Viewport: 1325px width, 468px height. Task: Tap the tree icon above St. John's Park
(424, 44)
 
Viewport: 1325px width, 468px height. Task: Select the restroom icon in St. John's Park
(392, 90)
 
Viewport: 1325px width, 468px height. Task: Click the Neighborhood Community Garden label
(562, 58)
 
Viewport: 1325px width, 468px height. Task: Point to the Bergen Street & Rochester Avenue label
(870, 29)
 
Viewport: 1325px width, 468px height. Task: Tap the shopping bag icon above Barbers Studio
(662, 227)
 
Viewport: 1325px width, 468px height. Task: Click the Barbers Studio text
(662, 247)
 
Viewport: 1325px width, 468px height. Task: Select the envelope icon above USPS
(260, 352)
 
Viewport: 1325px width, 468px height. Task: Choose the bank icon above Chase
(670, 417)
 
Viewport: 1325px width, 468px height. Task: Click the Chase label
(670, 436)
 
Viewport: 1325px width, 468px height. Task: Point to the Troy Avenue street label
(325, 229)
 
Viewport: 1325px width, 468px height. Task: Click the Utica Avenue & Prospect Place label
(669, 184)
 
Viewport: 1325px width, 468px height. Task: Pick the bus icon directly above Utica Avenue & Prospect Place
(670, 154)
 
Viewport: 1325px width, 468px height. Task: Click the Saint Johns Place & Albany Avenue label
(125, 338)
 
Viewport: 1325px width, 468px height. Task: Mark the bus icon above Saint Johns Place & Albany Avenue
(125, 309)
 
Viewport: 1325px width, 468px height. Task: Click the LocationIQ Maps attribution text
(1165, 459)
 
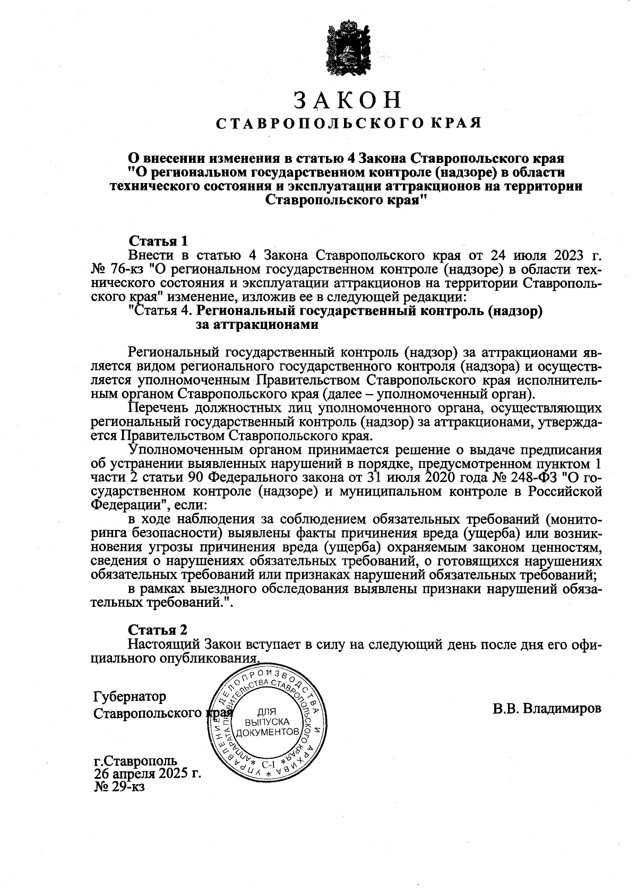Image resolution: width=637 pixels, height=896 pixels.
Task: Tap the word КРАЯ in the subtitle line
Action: coord(455,123)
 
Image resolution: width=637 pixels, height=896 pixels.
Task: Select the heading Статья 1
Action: coord(158,241)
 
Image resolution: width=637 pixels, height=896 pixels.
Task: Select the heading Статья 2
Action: coord(158,630)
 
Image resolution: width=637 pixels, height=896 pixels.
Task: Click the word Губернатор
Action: coord(130,696)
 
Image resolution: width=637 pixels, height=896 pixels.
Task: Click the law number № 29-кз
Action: coord(119,786)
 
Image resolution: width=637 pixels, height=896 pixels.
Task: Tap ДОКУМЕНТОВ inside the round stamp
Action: coord(265,733)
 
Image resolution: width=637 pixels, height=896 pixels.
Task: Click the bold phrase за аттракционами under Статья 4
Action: coord(257,325)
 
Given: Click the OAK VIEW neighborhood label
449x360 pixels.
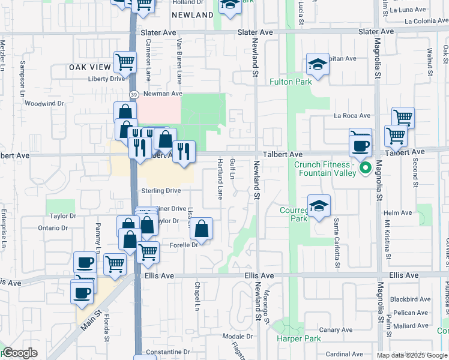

**PROBLEM TO WORK ON**
Return every one of the records above verbatim, omitting the pictures.

**THE COMPLETED TASK**
Viewport: 1325px width, 468px height. Task: Tap the tree icon above St. John's Park
(424, 44)
 
Viewport: 1325px width, 468px height. Task: Select the restroom icon in St. John's Park
(392, 90)
 
Viewport: 1325px width, 468px height. Task: Click the Neighborhood Community Garden label
(562, 58)
 
Viewport: 1325px width, 468px height. Task: Point to the Bergen Street & Rochester Avenue label
(870, 29)
 
Viewport: 1325px width, 468px height. Task: Tap the shopping bag icon above Barbers Studio
(662, 227)
 
Viewport: 1325px width, 468px height. Task: Click the Barbers Studio text
(662, 247)
 
Viewport: 1325px width, 468px height. Task: Select the envelope icon above USPS
(260, 352)
 
Viewport: 1325px width, 468px height. Task: Choose the bank icon above Chase
(670, 417)
 
Viewport: 1325px width, 468px height. Task: Click the Chase label
(670, 436)
 
Viewport: 1325px width, 468px height. Task: Point to the Troy Avenue street label
(325, 229)
 
Viewport: 1325px width, 468px height. Task: Click the Utica Avenue & Prospect Place label
(669, 184)
 
Viewport: 1325px width, 468px height. Task: Pick the bus icon directly above Utica Avenue & Prospect Place
(670, 154)
 
Viewport: 1325px width, 468px height. Task: Click the Saint Johns Place & Albany Avenue label
(125, 338)
 
Viewport: 1325px width, 468px height. Task: Mark the bus icon above Saint Johns Place & Albany Avenue
(125, 309)
 
Viewport: 1325px width, 468px height. Task: Click the LocationIQ Maps attribution text
(1165, 459)
 
Image resolution: width=637 pixels, height=896 pixels.
Task: Tap the word КРАЯ in the subtitle line
Action: coord(455,123)
 
Image resolution: width=637 pixels, height=896 pixels.
Task: Select the heading Статья 1
Action: coord(158,241)
 
Image resolution: width=637 pixels, height=896 pixels.
Task: Select the heading Статья 2
Action: coord(158,630)
 
Image resolution: width=637 pixels, height=896 pixels.
Task: Click the word Губернатор
Action: coord(130,696)
 
Image resolution: width=637 pixels, height=896 pixels.
Task: Click the law number № 29-кз
Action: coord(119,786)
 
Image resolution: width=637 pixels, height=896 pixels.
Task: Tap ДОКУМЕНТОВ inside the round stamp
Action: coord(265,733)
 
Image resolution: width=637 pixels, height=896 pixels.
Task: Click the bold phrase за аттракционами under Статья 4
Action: coord(257,325)
 
Given: Click the OAK VIEW neighborhood label
449x360 pixels.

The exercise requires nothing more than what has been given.